*** Opening Record excerpts ***

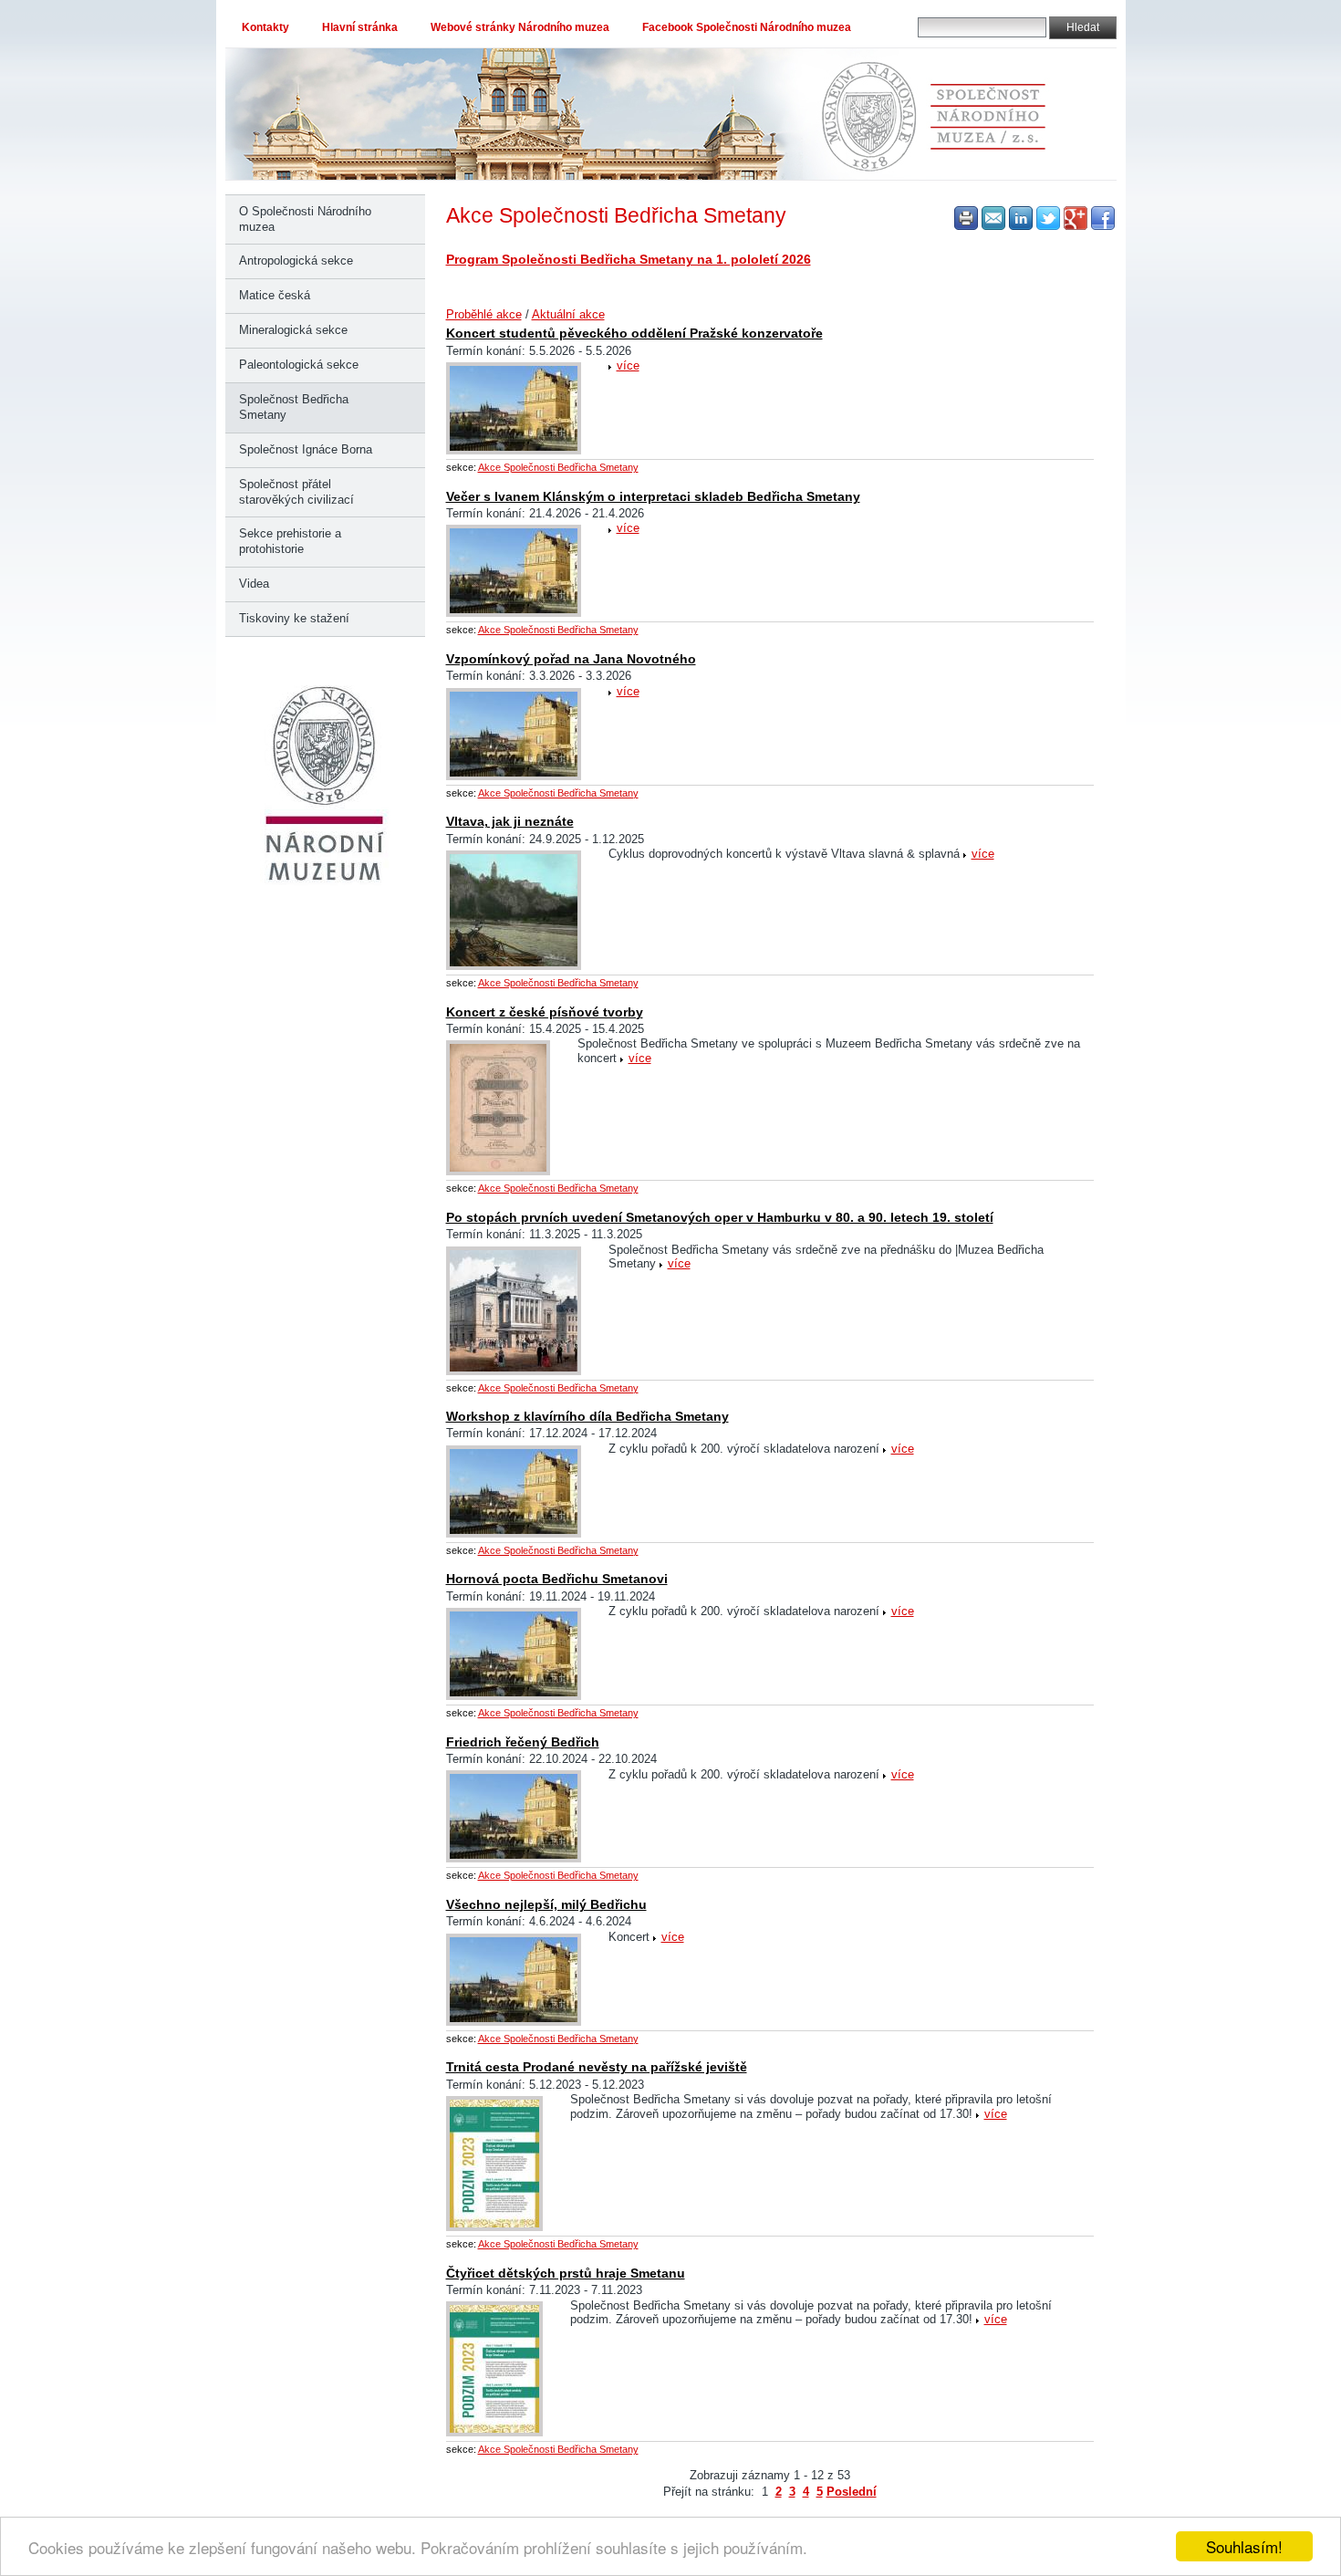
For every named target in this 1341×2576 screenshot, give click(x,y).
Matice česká (274, 295)
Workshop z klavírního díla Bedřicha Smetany (587, 1416)
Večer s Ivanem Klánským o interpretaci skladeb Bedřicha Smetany (653, 496)
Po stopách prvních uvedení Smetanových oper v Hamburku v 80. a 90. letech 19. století (719, 1217)
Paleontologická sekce (299, 364)
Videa (254, 583)
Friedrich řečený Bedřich (522, 1742)
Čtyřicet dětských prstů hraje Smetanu (565, 2273)
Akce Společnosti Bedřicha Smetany (558, 467)
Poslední (851, 2491)
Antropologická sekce (296, 260)
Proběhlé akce (484, 314)
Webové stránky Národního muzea (520, 27)
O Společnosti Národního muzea (305, 219)
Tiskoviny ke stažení (294, 618)
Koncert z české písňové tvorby (544, 1012)
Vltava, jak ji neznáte (510, 821)
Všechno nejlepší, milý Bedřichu (546, 1904)
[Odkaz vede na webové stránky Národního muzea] (325, 882)
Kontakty (265, 27)
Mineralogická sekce (293, 330)
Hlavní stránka (360, 27)
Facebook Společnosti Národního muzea (746, 27)
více (628, 365)
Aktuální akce (568, 314)
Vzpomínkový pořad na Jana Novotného (571, 659)
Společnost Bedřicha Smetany (293, 407)
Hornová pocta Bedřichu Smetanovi (557, 1578)
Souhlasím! (1244, 2546)
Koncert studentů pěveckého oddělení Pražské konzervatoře (634, 333)
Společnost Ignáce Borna (305, 449)
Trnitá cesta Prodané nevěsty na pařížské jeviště (596, 2067)
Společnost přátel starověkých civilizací (296, 491)
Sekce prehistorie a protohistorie (290, 541)
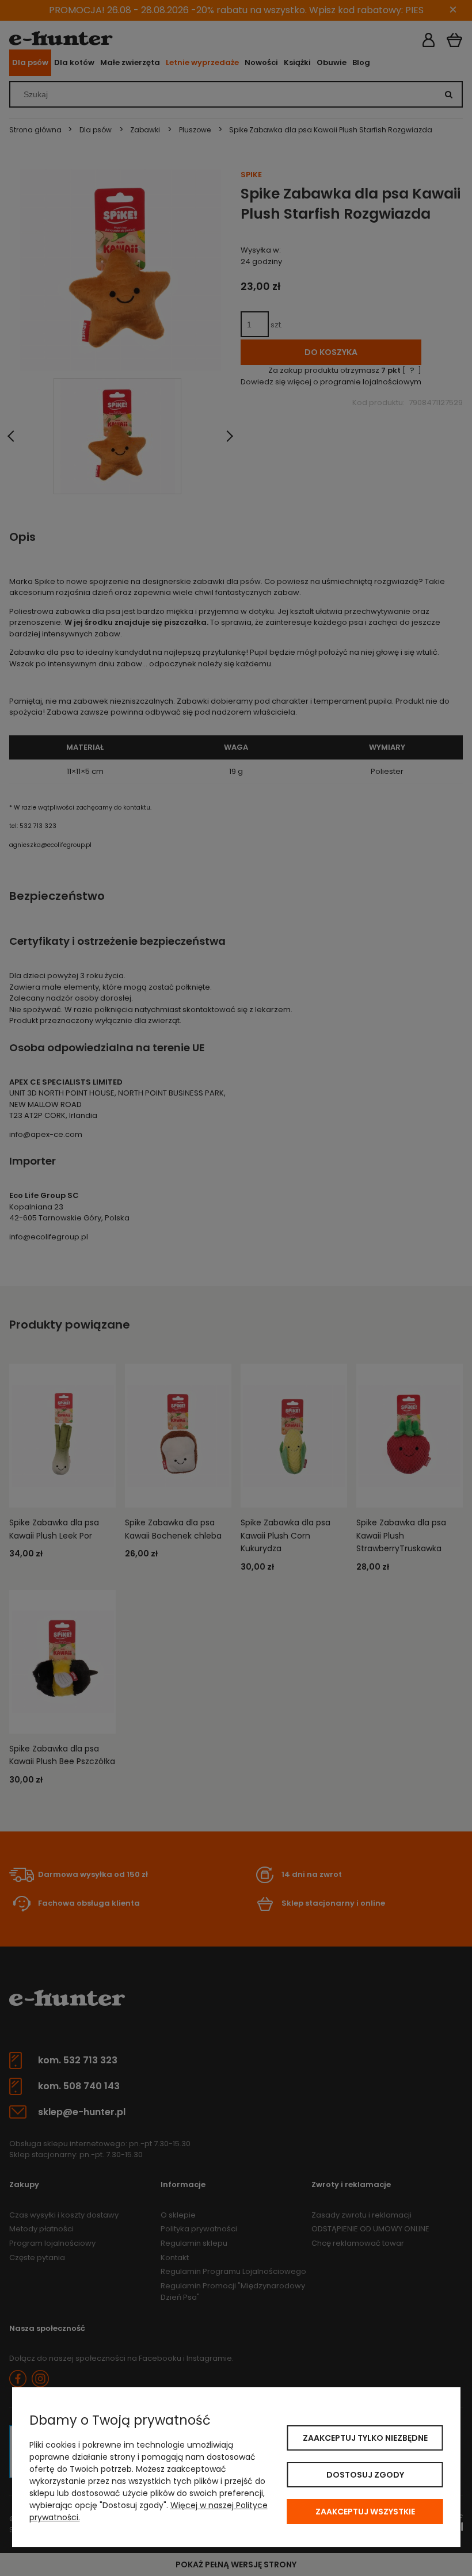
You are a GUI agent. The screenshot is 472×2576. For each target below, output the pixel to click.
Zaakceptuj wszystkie (365, 2511)
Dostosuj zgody (365, 2474)
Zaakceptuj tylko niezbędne (365, 2438)
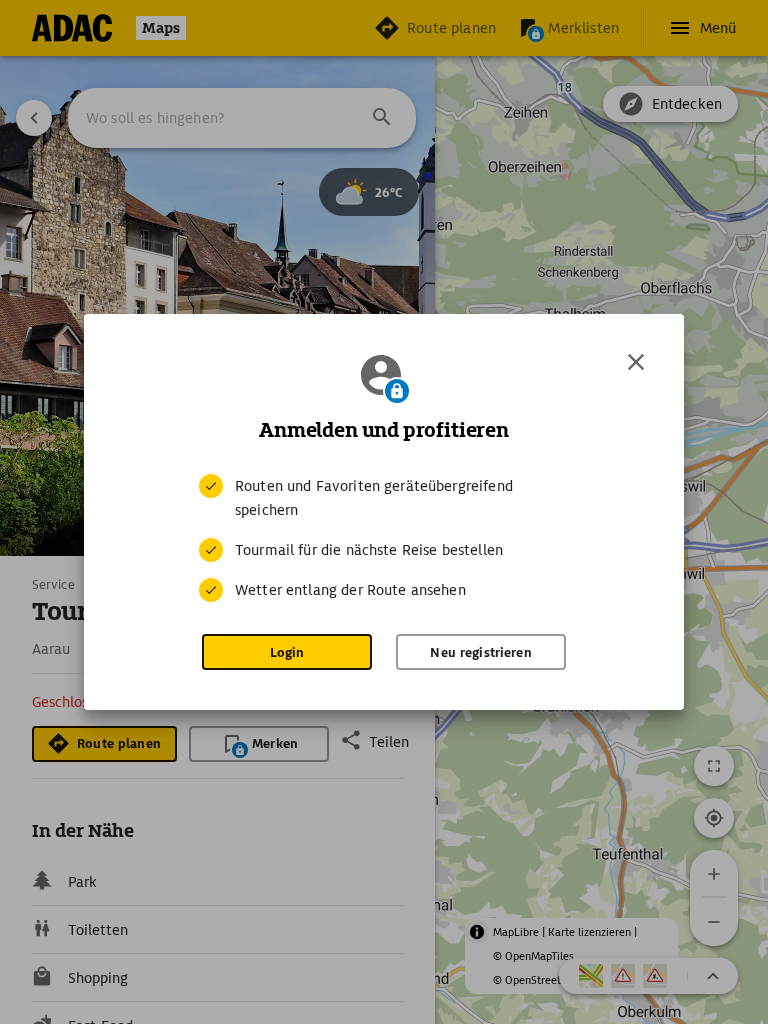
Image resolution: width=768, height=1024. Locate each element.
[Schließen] (636, 362)
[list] (384, 538)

*** Closing Record excerpts ***

■ **Your assignment**:
Show every line in the listing above that carries the word "muzea".

■ **Answer for the task**:
Webové stránky Národního muzea (520, 27)
O Společnosti Národního muzea (305, 219)
[Odkaz vede na webové stránky Národního muzea] (325, 882)
Facebook Společnosti Národního muzea (746, 27)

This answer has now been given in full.